Two Little, Too Late: Five Awful Sequels Released Too Late

Most recently, the sequel to “The Big Lebowski” was released in theaters without much fanfare and much of a response, if we’re going to be honest. I wasn’t even aware there was a sequel in the works until I came across the trailer online by accident. “The Jesus Rolls” lacks just about everything “The Big Lebowski” brought to cult cinema, and John Turturro never makes much of an argument for why Jesus Quintana deserved a sequel/spin off during the entire film. It is pretty sad, considering I wouldn’t have minded if Jesus ended up sparking a cult classic in the same league as The Dude.

That said, here are five other sequels that came years (sometimes decades) later, and flopped big time.

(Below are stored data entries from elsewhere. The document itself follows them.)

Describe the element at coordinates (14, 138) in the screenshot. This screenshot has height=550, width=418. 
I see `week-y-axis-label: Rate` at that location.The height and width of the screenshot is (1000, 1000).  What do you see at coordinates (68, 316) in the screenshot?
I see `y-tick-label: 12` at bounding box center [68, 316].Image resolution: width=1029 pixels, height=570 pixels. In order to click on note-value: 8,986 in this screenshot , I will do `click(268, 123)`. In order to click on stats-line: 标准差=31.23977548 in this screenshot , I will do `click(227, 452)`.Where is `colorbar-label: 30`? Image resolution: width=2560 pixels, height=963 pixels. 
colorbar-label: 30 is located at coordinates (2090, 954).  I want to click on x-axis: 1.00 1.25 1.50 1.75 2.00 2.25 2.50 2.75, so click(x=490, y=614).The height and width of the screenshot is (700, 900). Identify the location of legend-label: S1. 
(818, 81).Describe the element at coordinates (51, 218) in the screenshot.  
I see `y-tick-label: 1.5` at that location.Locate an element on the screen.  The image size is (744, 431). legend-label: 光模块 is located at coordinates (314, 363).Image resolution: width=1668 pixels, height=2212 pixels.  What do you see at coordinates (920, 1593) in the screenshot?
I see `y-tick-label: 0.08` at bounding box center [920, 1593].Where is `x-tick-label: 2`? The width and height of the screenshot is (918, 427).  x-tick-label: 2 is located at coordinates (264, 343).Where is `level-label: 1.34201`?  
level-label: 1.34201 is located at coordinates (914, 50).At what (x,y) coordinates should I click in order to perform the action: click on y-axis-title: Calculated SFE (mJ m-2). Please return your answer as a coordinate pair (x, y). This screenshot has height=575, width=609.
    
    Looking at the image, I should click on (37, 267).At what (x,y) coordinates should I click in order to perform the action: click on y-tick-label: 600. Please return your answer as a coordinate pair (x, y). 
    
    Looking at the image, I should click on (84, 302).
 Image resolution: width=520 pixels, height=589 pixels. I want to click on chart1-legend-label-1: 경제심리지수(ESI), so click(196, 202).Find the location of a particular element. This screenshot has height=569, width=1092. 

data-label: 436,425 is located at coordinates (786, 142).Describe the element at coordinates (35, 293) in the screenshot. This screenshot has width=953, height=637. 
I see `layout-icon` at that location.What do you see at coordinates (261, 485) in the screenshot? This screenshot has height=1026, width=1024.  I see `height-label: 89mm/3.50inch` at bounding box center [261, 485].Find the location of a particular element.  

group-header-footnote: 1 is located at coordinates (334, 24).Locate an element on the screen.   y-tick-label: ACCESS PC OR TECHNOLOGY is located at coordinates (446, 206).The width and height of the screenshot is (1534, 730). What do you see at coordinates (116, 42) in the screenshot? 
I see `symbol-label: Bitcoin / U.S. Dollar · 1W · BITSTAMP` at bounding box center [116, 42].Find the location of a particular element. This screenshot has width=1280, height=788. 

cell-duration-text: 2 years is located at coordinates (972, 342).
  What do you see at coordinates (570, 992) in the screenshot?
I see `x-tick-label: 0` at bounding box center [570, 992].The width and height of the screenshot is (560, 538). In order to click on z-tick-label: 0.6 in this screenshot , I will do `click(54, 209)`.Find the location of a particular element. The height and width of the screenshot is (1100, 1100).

Dumb and Dumber To/Dumb and Dumberer: When Harry Met Lloyd
Released Twenty Years, and Nine Years After “Dumb and Dumber”
This is kind of a double gut punch, and while not technically a sequel, “When Harry Met Lloyd” is (kind of…) a follow up that tries to give fans the much requested sequel without Carrey or Daniels on board. “When Harry Met Lloyd” is a terrible, unfunny, and loud sequel that completely misses the point of the original 1994 movie. The sequel “Dumb and Dumber To” is a god awful and often depressing follow up re-uniting Jim Carrey and Jeff Daniels and putting them in these man child characters’ skins. They’re given nothing new or original to do, and seem bored most of the time. “Dumb and Dumber To” was so bad I opted not to review it after watching it the first time. It’s sad since “Dumb and Dumber” is still a laugh riot.

Independence Day: Resurgence
Released Twenty Years After “Independence Day”
Rather than striking while the iron was hot, Roland Emmerich took a whole two decades and finally gave us a follow up that wasn’t quite necessary. “Resurgence” arrives sans Will Smith and provides a silly, ridiculous, and often boring action follow up with a bunch of new characters that fail to muster up enough interest. Meanwhile, folks like Judd Hirsch, Bill Pullman, and Vivica A. Fox are shoehorned in to the film with not much fanfare or reasoning. “Resurgence” tries to build on the mythos while setting the stage for a full fledged expanded cinematic universe, and fails spectacularly from the starting gate trying to take an alien invasion film and transform it in to “Star Wars.” I wouldn’t hold my breath for part three.

The Blues Brothers 2000
Released Eighteen Years After “The Blues Brothers”
With the unfortunate death of John Belushi, The Blues Brothers were a dead music comedy combo that left us with a classic rock musical and action film. Never one to know when to call it quits, Dan Akroyd revives The Blues Brothers bringing along fellow Blues fan John Goodman in place of Belushi, as well as a rambunctious little boy who goes along for the ride. “The Blues Brothers 2000,” despite bring John Landis back, is a pale imitation of the original, lacking the comic timing, and epic pacing and never manages to regain even a hint of the original’s magic, even with Akroyd in tow.

The Mummy: Tomb of the Dragon Emperor
Released Seven Years After “The Mummy Returns”
The finale to “The Mummy” movie series before it was retooled in to a failed Tom Cruise franchise, “Tomb of the Dragon Emperor” is a waste of great ideas (fighting a trio of vicious yetis!) and a great cast. In place of Rachel Weisz is Maria Bello in a thankless role, Michelle Yeoh and Jet Li are given almost nothing to do, and the catastrophe of Rick and Evie’s son continues. He goes from an obnoxious British kid in “The Mummy Returns” to an obnoxious American teen in the animated series, and in only seven years is transformed in to twenty six year old man. This isn’t just a lackluster finale, it’s a lazy one, too.

The Matrix Reloaded/Revolutions
Released Four Years After “The Matrix”
The Wachowskis took way too long to unleash the sequels to “The Matrix” and that’s likely because “The Matrix” was kind of a surprise hit that not many banked on being such a cultural phenomenon. Four Years after the whole craziness of “The Matrix” died down and the style the film popularized was no longer in vogue, the sequel “Reloaded” arrived with kind of a collective shrug. Granted “Reloaded” is a bit better than “Revolutions,” but both films are muddled, dull, confusing, pile on the pseudo-philosophy about fate, and consciousness, and are juist sadly unsatisfying. The anthology “The Animatrix” is the true successor to “The Matrix” when all is said and done. Maybe the upcoming reboot will fix everything once and for all.